** Begin **

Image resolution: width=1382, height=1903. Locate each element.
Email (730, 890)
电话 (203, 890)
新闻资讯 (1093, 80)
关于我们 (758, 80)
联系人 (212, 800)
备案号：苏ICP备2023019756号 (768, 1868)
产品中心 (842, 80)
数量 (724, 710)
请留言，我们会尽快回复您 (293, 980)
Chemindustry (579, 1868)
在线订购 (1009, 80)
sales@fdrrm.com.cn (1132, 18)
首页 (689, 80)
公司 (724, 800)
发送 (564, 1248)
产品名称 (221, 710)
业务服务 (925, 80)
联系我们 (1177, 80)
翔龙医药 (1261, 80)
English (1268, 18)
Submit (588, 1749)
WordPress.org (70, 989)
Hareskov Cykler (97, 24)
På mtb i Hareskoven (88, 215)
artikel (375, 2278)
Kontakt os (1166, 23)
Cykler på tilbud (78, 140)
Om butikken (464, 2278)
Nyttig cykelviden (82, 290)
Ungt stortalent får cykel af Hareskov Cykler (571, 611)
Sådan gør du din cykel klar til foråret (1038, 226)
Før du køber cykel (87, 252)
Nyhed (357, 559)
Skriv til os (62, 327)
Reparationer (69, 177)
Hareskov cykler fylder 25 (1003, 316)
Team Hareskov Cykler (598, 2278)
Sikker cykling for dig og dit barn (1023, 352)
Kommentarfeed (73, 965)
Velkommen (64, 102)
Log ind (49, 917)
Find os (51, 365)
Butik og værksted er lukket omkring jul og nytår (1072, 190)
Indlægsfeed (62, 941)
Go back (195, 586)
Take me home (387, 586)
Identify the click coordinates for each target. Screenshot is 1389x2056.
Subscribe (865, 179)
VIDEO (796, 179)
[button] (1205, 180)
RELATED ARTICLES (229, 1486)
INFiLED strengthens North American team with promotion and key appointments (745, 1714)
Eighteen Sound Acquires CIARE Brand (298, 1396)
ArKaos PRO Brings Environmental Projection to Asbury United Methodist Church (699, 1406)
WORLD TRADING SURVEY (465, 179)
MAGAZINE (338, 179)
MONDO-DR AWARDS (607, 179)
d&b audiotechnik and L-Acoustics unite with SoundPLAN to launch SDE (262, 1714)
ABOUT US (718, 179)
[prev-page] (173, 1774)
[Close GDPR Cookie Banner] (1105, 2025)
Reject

** End **

• **WHAT YOU NEED TO DO**
Copy the whole listing above, line for line, with no changes.

• **RESULT**
Image resolution: width=1382, height=1903. Locate each element.
Email (730, 890)
电话 (203, 890)
新闻资讯 (1093, 80)
关于我们 (758, 80)
联系人 (212, 800)
备案号：苏ICP备2023019756号 (768, 1868)
产品中心 (842, 80)
数量 (724, 710)
请留言，我们会尽快回复您 (293, 980)
Chemindustry (579, 1868)
在线订购 (1009, 80)
sales@fdrrm.com.cn (1132, 18)
首页 (689, 80)
公司 (724, 800)
发送 (564, 1248)
产品名称 (221, 710)
业务服务 (925, 80)
联系我们 (1177, 80)
翔龙医药 (1261, 80)
English (1268, 18)
Submit (588, 1749)
WordPress.org (70, 989)
Hareskov Cykler (97, 24)
På mtb i Hareskoven (88, 215)
artikel (375, 2278)
Kontakt os (1166, 23)
Cykler på tilbud (78, 140)
Om butikken (464, 2278)
Nyttig cykelviden (82, 290)
Ungt stortalent får cykel af Hareskov Cykler (571, 611)
Sådan gør du din cykel klar til foråret (1038, 226)
Før du køber cykel (87, 252)
Nyhed (357, 559)
Skriv til os (62, 327)
Reparationer (69, 177)
Hareskov cykler fylder 25 (1003, 316)
Team Hareskov Cykler (598, 2278)
Sikker cykling for dig og dit barn (1023, 352)
Kommentarfeed (73, 965)
Velkommen (64, 102)
Log ind (49, 917)
Find os (51, 365)
Butik og værksted er lukket omkring jul og nytår (1072, 190)
Indlægsfeed (62, 941)
Go back (195, 586)
Take me home (387, 586)
Identify the click coordinates for each target. Screenshot is 1389x2056.
Subscribe (865, 179)
VIDEO (796, 179)
[button] (1205, 180)
RELATED ARTICLES (229, 1486)
INFiLED strengthens North American team with promotion and key appointments (745, 1714)
Eighteen Sound Acquires CIARE Brand (298, 1396)
ArKaos PRO Brings Environmental Projection to Asbury United Methodist Church (699, 1406)
WORLD TRADING SURVEY (465, 179)
MAGAZINE (338, 179)
MONDO-DR AWARDS (607, 179)
d&b audiotechnik and L-Acoustics unite with SoundPLAN to launch SDE (262, 1714)
ABOUT US (718, 179)
[prev-page] (173, 1774)
[Close GDPR Cookie Banner] (1105, 2025)
Reject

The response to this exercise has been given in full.